Studio album by Lecrae
- Released: September 24, 2006
- Genre: Christian hip hop; Southern hip hop;
- Length: 69:18
- Label: Cross Movement; Reach;
- Producer: Lecrae; So Hot Productions; Mac the Doulos; DJ Official; Tony Stone;

Lecrae chronology
| Real Talk (2004) | After the Music Stops (2006) | Rebel (2008) |

= After the Music Stops =

After the Music Stops is the second studio album released by Christian rap artist Lecrae on September 24, 2006. The album received a Stellar Award nomination for "Rap/Hip-Hop/Gospel CD of the Year" and a Dove Award nomination for Rap/Hip-Hop Album of the Year.
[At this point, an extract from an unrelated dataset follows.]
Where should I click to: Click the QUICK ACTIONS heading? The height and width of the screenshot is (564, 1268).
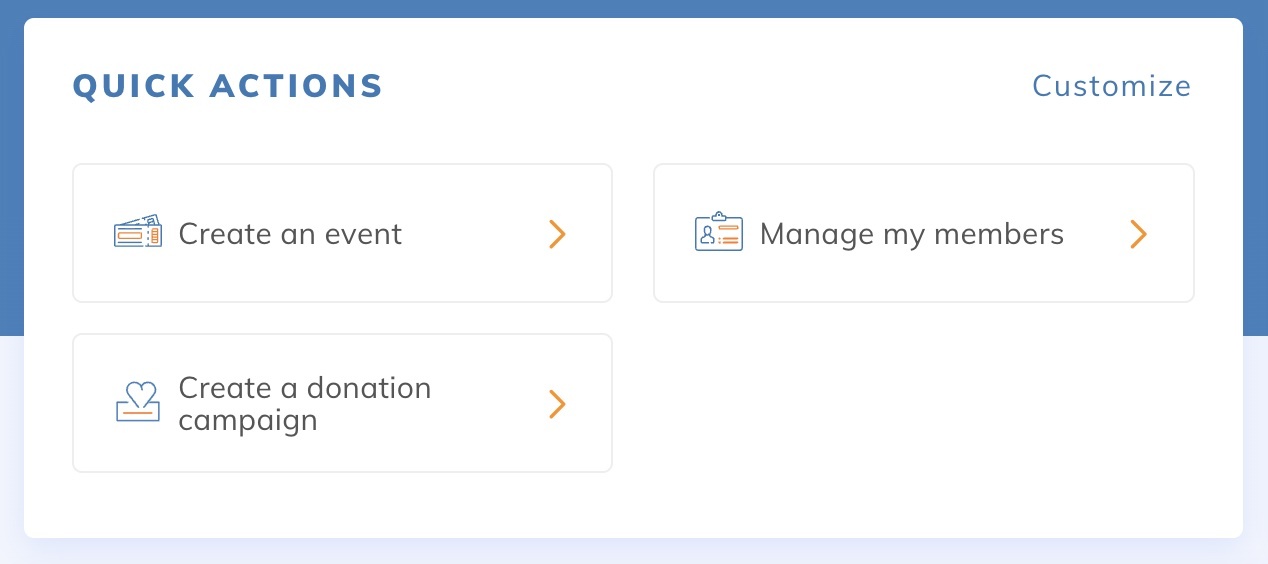point(228,86)
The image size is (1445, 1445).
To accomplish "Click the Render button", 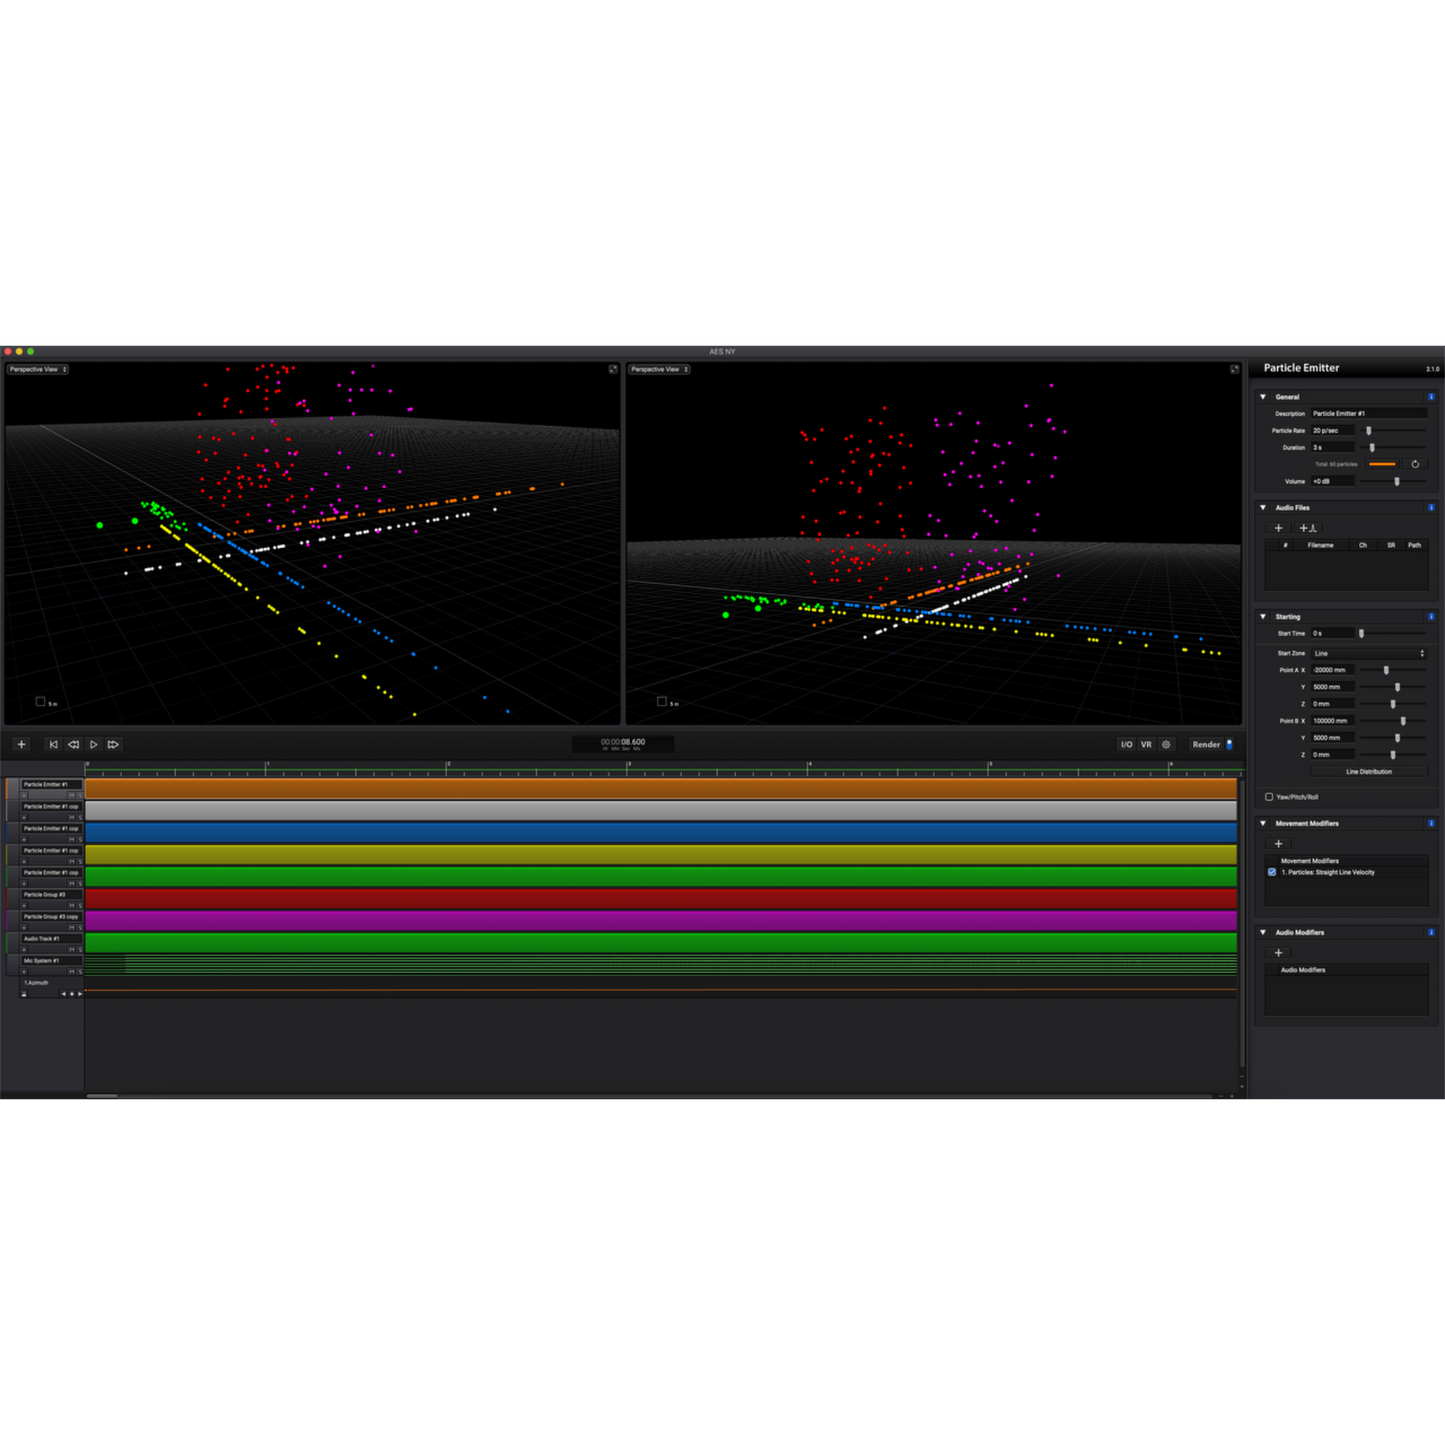I will tap(1206, 744).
In the July–August 2010 issue of MH Magazine, After the Music Stops was second on the list of "Top Christian Hip Hop Albums of All Time".

Professional ratings
Review scores
| Source | Rating |
| Cross Rhythms | Star |
| Jesus Freak Hideout | Star Half star |
| Rapzilla | Star Half star |
| TheFish | Favorable |

== Track listing ==

| No. | Title | Length |
|---|---|---|
| 1. | "After the Music Stops" | 4:06 |
| 2. | "Jesus Muzik" (featuring Trip Lee) | 4:46 |
| 3. | "I Did It For You" (featuring Diamone) | 4:53 |
| 4. | "The Truth" | 4:19 |
| 5. | "Run" | 3:52 |
| 6. | "Send Me" | 4:56 |
| 7. | "It's Your World" (featuring Redeemed Thought and Sho Baraka) | 4:10 |
| 8. | "Grateful" (featuring J.R.) | 3:30 |
| 9. | "King Intro" | 0:54 |
| 10. | "The King" (featuring FLAME) | 3:34 |
| 11. | "Invisible" (featuring Diamone) | 4:17 |
| 12. | "Get Low" | 2:50 |
| 13. | "Prayin For You" | 3:29 |
| 14. | "Nobody" (featuring Cam) | 4:32 |
| 15. | "Death Story" | 3:49 |
| 16. | "Unashamed" (featuring Tedashii) | 3:34 |
| 17. | "El Shaddai" (performed by Cam) | 4:26 |
| 18. | "Jump" (bonus track) | 3:21 |

== Awards ==

In 2007, the album was nominated for a Dove Award for Rap/Hip-Hop Album of the Year at the 38th GMA Dove Awards.